● **WORK TO COMPLETE**
Reproduce the lines that run from the line with "You are a GUI" to the line with "This screenshot has", including both of those lines. Leave the pictures out of your answer.

Rows on where targets appear:
------------

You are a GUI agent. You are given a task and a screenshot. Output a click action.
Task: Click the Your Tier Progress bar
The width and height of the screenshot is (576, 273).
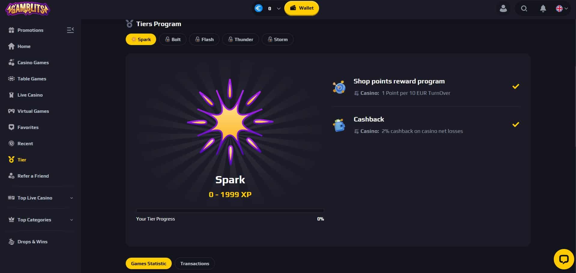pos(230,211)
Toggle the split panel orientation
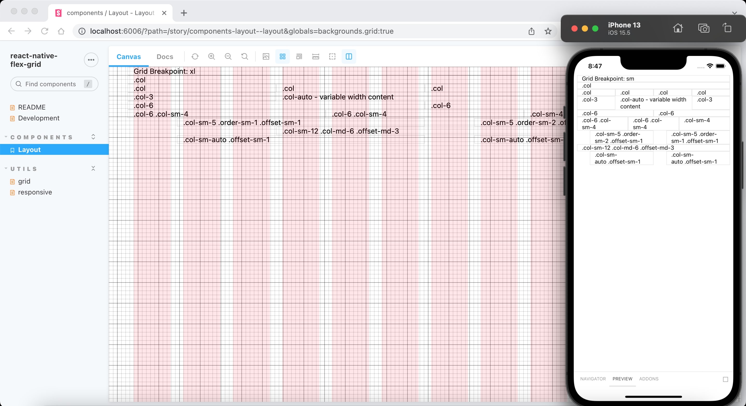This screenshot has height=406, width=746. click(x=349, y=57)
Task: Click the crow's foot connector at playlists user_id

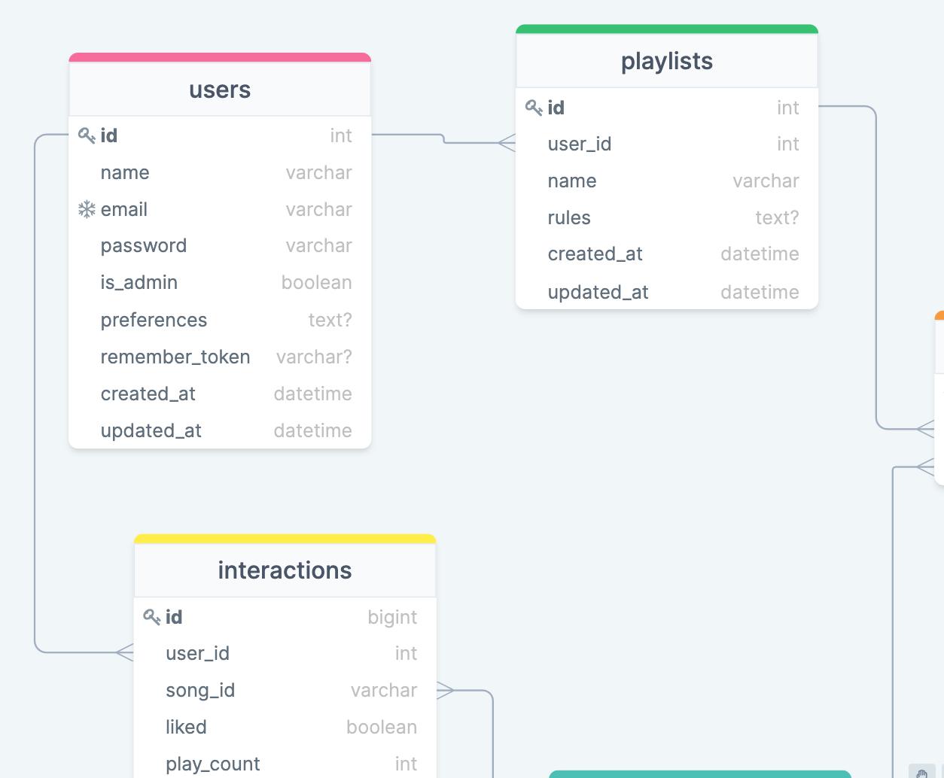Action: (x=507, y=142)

------------

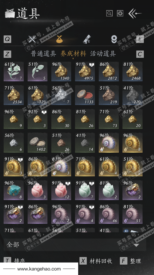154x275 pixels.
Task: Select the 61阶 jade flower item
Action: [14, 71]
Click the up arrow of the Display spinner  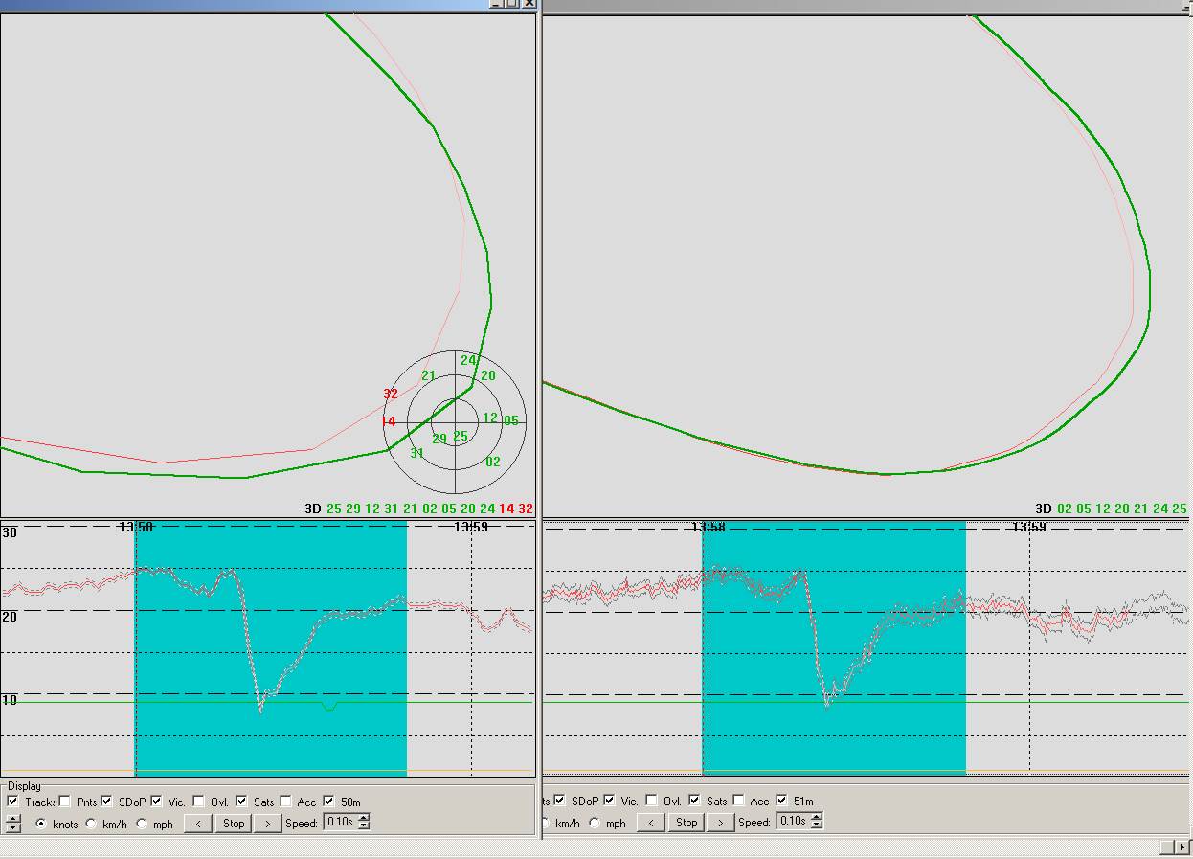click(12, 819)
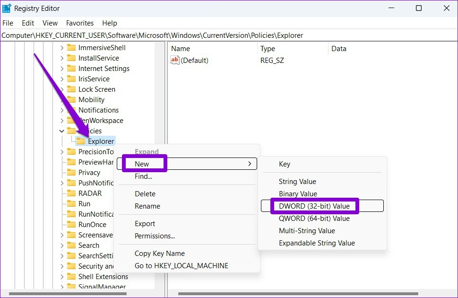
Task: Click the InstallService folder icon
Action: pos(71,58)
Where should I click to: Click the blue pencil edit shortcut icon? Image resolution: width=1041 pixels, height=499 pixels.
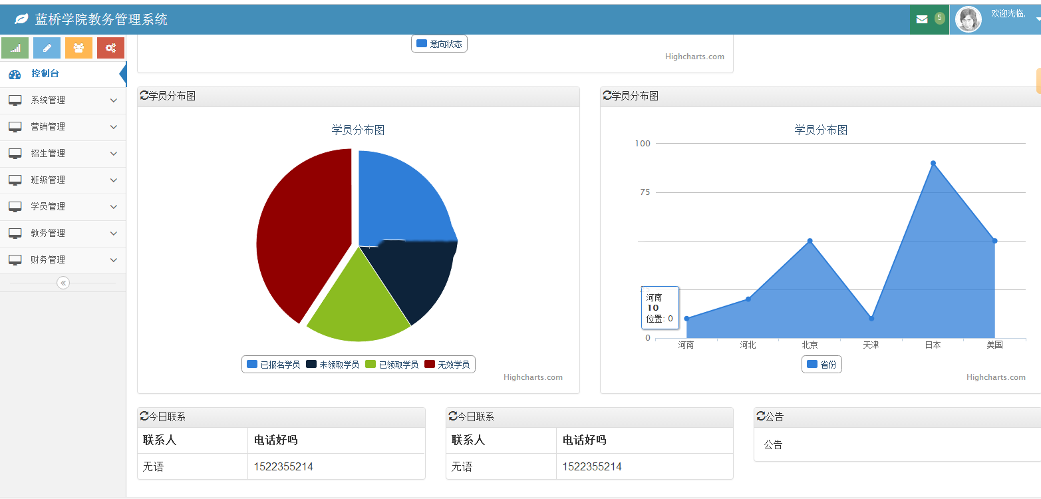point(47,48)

------------

● **RESPONSE TO THE TASK**
You are a GUI agent. You are given a task and a screenshot. Output a click action.
Task: Click the Your Tier Progress bar
The width and height of the screenshot is (576, 273).
pos(230,211)
Toggle the split panel orientation
This screenshot has height=406, width=746. click(x=349, y=57)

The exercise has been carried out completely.